For a while, you guys were proudly indie and fairly vocal about both the upsides and downsides of record labels. You recently signed to Equal Vision Records. How’d that decision come about and how’s it going?
Nunzio Moudatsos: When we were approached by Equal Vision, it was a no-brainer for us. We all grew up loving the records that EVR put out and to this day so much of what we listen to comes from EVR. The one thing that we always were skeptical about with labels was the artistic control.
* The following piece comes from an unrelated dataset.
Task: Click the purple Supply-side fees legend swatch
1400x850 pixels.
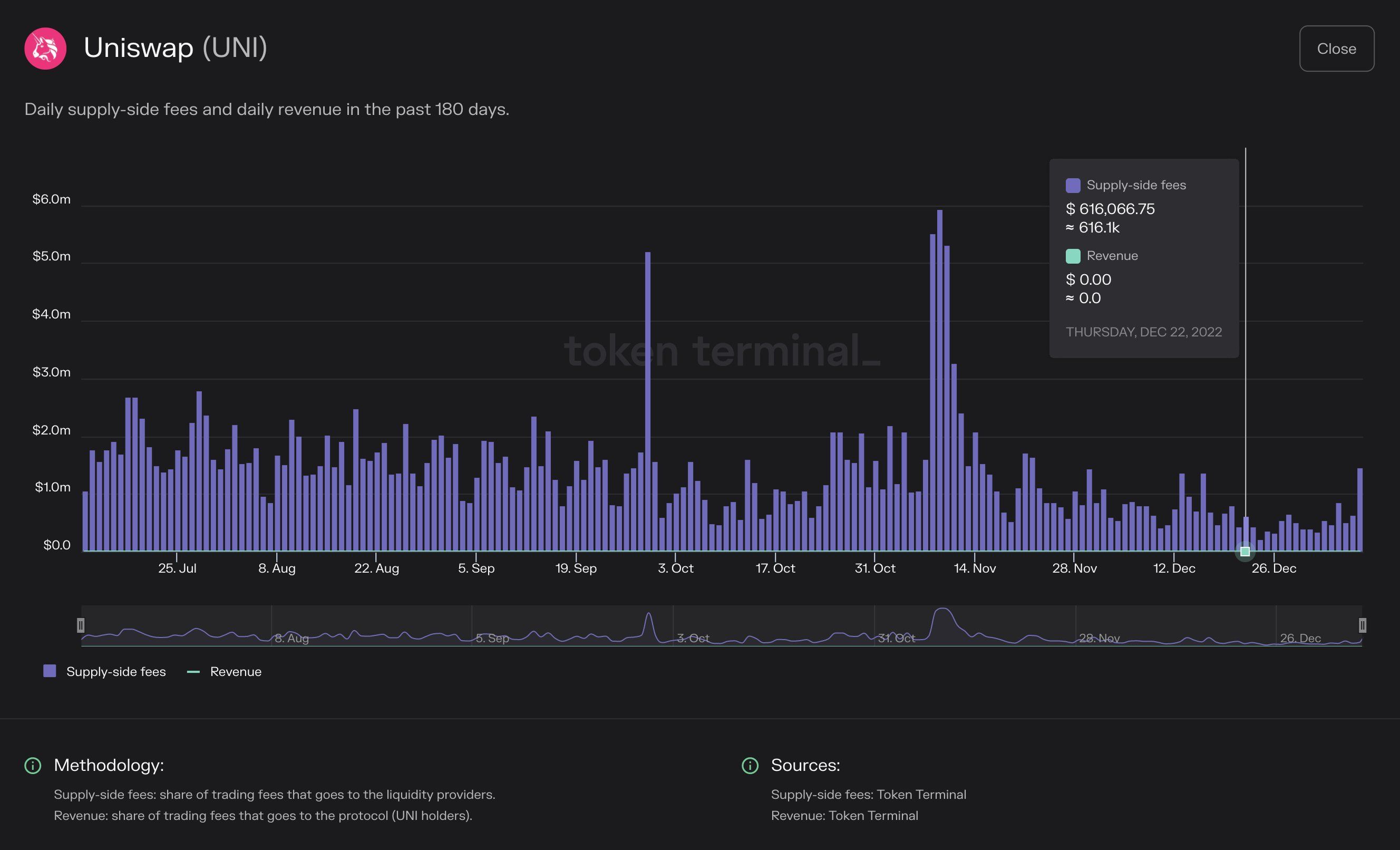Action: pyautogui.click(x=50, y=671)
We always wanted to make sure that when the time came to sign with a label, we were able to retain control over what we were writing and the direction the band was going. We definitely have that with EVR. They let us be ourselves and we’re so grateful for that. We couldn’t possibly ask to have a better relationship with a label than we have with EVR. They are the nicest folks and really work hard for their bands.
How do you guys stay energized on the road? Are there any cities you’re most excited about visiting?
Moudatsos: It was a very long one, but we were lucky to be able to get back to the New Jersey area for a few days in the middle of the tour and have a chance to sleep in our own beds and see family before heading back out. That definitely helped recharge us mentally and physically. We also try and keep active when we can and make sure to enjoy the cities and our off days as much as we can.
How about any tour stories? Anything especially great or not-great? Any major surprises or things you thought would be different about a big tour like this?
Moudatsos: Everything was great. We couldn’t have asked for better people to tour with. Everyone in A Lot Like Birds, Household, Hearts Like Lions and the crew are all super nice. It’s fun seeing everyone each day and being able to hang out like a big family.
So far, 2017 has been an outstanding year for new music. Whose new records have you loved the most or been influenced by?
Sakong: We’re really in love with the new Perfume Genius right now.
You’re still touring dear me but are you already looking forward to your next album? When the tour settles, what’s next for OWEL?
Sakong: We are always eager to put out new music. We have to actually force ourselves not to, so that we can give this current record some room to exist and grow. That being said, we are always writing.